Passenger & boot space
How it copes with people and clutter
Getting in and out of the Duster is a breeze, thanks to its tall, wide front doors, and there’s a decent amount of head room up front. However, the front seats don't slide very far, so compared to many of its rivals you'll struggle for leg room if you're really long in the leg.
It’s not great for storing stuff, either. Take the front cupholder, for example: it’s too shallow to put anything spillable in there and you’ll only squeeze a half-litre water bottle into each door pocket. The MG ZS trounces the Duster for storage, with proper cupholders and larger doorbins.
As is the case with those at the front, the Duster’s rear door openings are tall, so access is easy, and the height of the seats from the ground means you don’t have to bend down too much to help kids get in and out of their child seats. You’ll just about squeeze three adult passengers across, but whoever ends up in the middle seat will have to sit with their legs straddling the wide central floor hump.

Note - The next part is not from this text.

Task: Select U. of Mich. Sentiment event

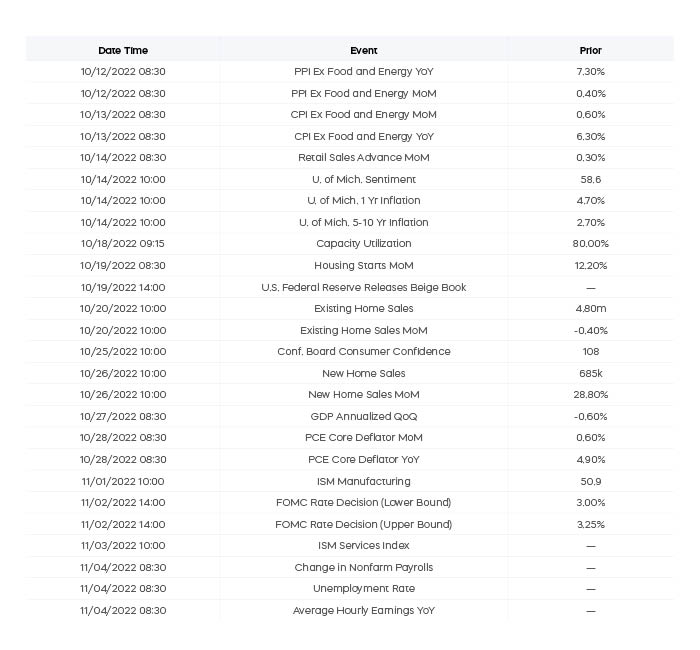Action: pos(363,179)
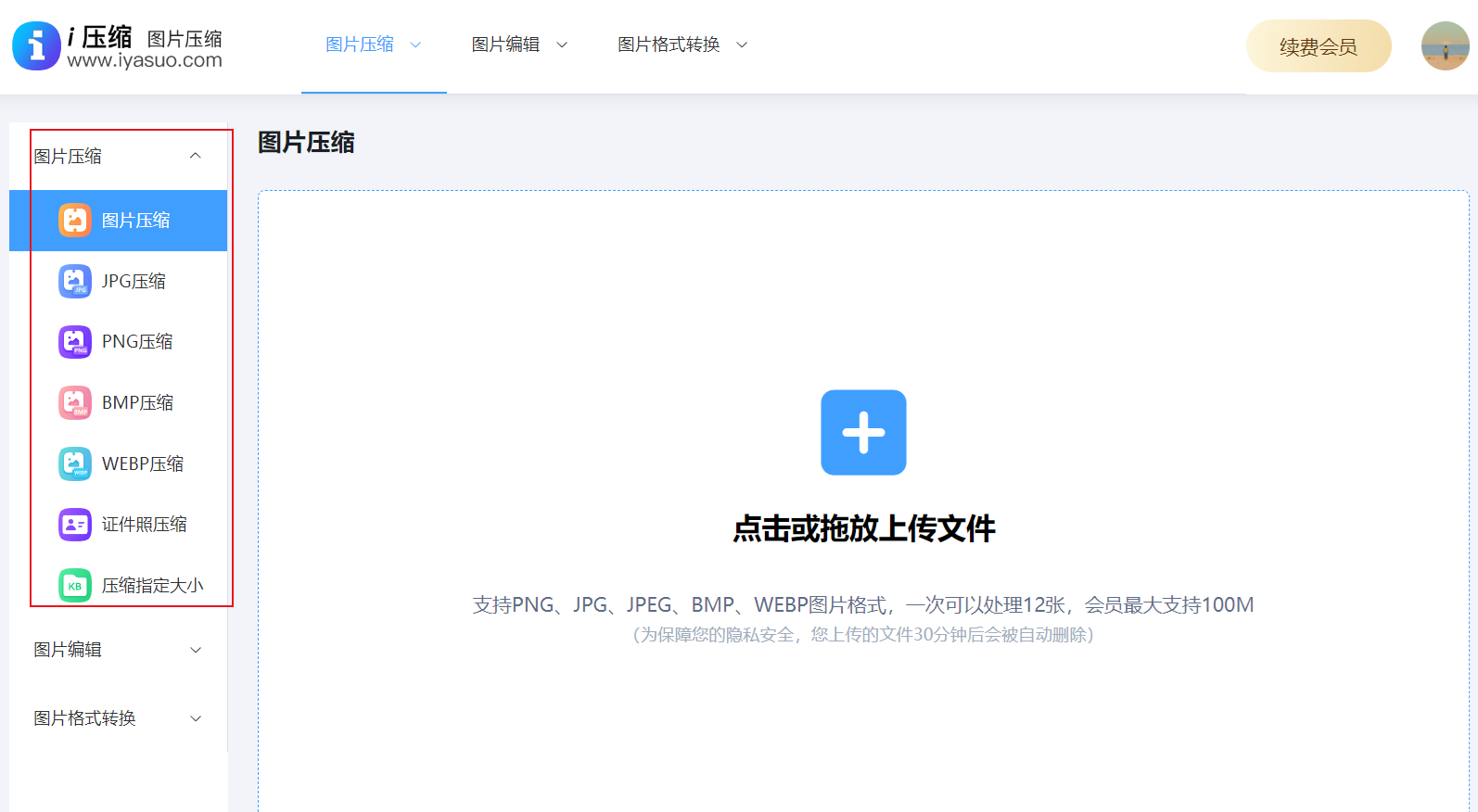Image resolution: width=1478 pixels, height=812 pixels.
Task: Open the user avatar profile picture
Action: 1445,46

Overall, the Duster offers quite a lot of space in the rear and certainly feels like it'll fit into family life for most households. However, at this bargain end of the family SUV price spectrum, the MG ZS is even more accommodating.
Seat folding and flexibility
Entry-level Access trim has an all-or-nothing, one-piece folding rear bench, but Essential models and up have a more versatile 60/40 split-folding arrangement. That arrangement is still not as flexible as the Skoda Karoq's Varioflex rear seats, which recline, slide, split 40/20/40 and can even be removed altogether. Folding the Duster's rear seatbacks is also a faff because you have to flip up the rear seat bases first.
The front passenger seat doesn’t adjust for height or lumbar support, but you can fold its backrest forward to about 45deg to allow more space for extra-long loads when the rear seats are folded.
The Duster’s boot is large by family SUV standards; there’s easily enough space to carry a week’s holiday luggage, a fold-up buggy or the spoils of an especially extensive grocery shop. Four-wheel-drive Dusters have slightly less space than front-wheel-drive models, but both fitted seven carry-on suitcases in our tests. That’s more than you’ll get into a Suzuki Vitara, which can take five, or the Nissan Qashqai, which takes six, although the Skoda Karoq can accommodate up to nine. It’s also worth knowing that the extra fuel tank of the TCe 100 Bi-Fuel has no effect on boot space, because it goes where the spare wheel would otherwise be.
With the rear seats folded as flat as they’ll go, front-wheel-drive Dusters offer 1623 litres of volume – plenty for a visit to that well-known Swedish store for some flat-pack furniture. The boot itself is also a very practical shape: wide and high, with only a small lip to load items over.